As you know, management is obligated to keep a constant eye on the road ahead, most notably by performing interim and annual going concern assessments. This is where management evaluates events or conditions that may give rise to substantial doubt within twelve months of the expected issuance date of your financial statements.
Given the amount of uncertainty surrounding the COVID-19 crisis, most SEC companies included some sort of risk factor disclosure in their Q1 FY20 filings. However, a simple risk factor disclosure is a far cry from disclosure requirements around going concern.

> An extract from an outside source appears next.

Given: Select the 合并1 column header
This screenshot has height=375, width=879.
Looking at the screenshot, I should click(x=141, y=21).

In other words, if you initially raised substantial doubt around going concern but created a plan to mitigate the risk, there are disclosure requirements to provide the financial statement users with essential details on what gave rise to the initial doubt along with your actions to alleviate the doubt. Likewise, if your plan is unsuccessful and substantial doubt festers, then you're still going to face significant disclosure requirements, just from the other side of the going concern coin. In this scenario, you must include language stating that substantial doubt about the reporting entity’s ability to continue as a going concern exists. Either way, ASU 205-40 provides the guidelines you'll need.
Formal Bankruptcy Filing
Obviously, you would prefer things not to get this far, but, depending on the environment and circumstances, formal bankruptcy is sometimes inevitable. But that's not to say that Chapter 11 is the death knell for your company. In fact, if you emerge from the process with a clear understanding of your responsibilities going forward, bankruptcy really could be a springboard to a brighter future.

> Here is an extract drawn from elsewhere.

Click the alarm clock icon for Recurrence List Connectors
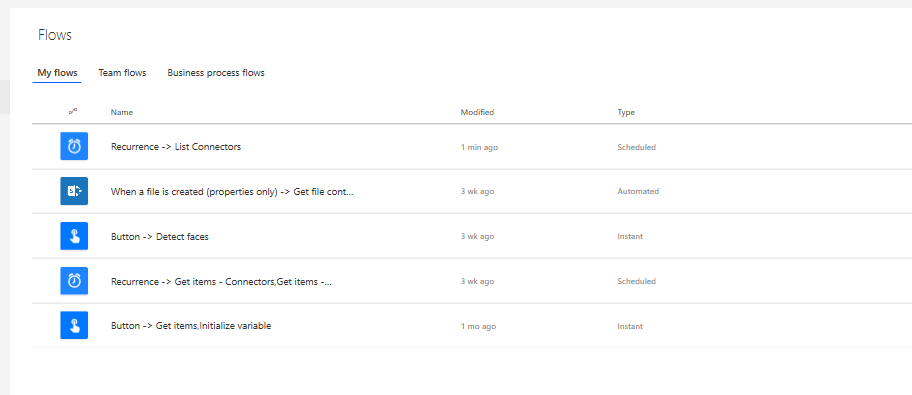Screen dimensions: 912x395 pos(74,147)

From an accounting perspective, your team must be well acquainted with fresh start accounting, if you even qualify for it, the considerations involved, and what it entails for your company emerging from bankruptcy. And just as before, although we have provided in-depth insights on fresh start accounting, we still want to review it at a high level to demonstrate how it fits into our restructuring discussion.
Fresh Start Accounting: An Overview
As you emerge from Chapter 11, the FASB allows you – in most cases – to essentially create a new reporting entity that, for the most part, is completely separate from the entity you've left behind. You establish and work from a new reorganization value that becomes the starting point for your accounting going forward.
However, as beneficial as a "fresh start" is to the future viability of your company, the severity of Chapter 11 means that you shouldn't confuse a fresh start with a simple one. Your reorganization – which is essentially a massive restructuring – will likely affect everything from your capital structure and asset valuations to your obligations and taxes. And as you would expect, your disclosures will play an instrumental role in helping the public make sense of the significant changes occurring within your financial reporting.
While we urge you to read over our specific thoughts on Chapter 11 and fresh start accounting, most companies find it best to bring in third-party experts to help with the process, particularly regarding asset valuations and tax considerations.
Remember, as a distressed company that isn't necessarily familiar with these new surroundings, the critical first step is to get your bearings and identify a game plan that works best for you. Restructuring could be as simple as modifying a debt obligation or two, but it could also mean a complete reorganization in bankruptcy court.
However, as we discussed, there are several nuanced levels between those two polar opposites. Wherever you find yourself on the restructuring spectrum, just be sure to enter into it fully informed of your requirements and don't hesitate to bring in specialists if needed. The stakes are simply too high to cut any corners.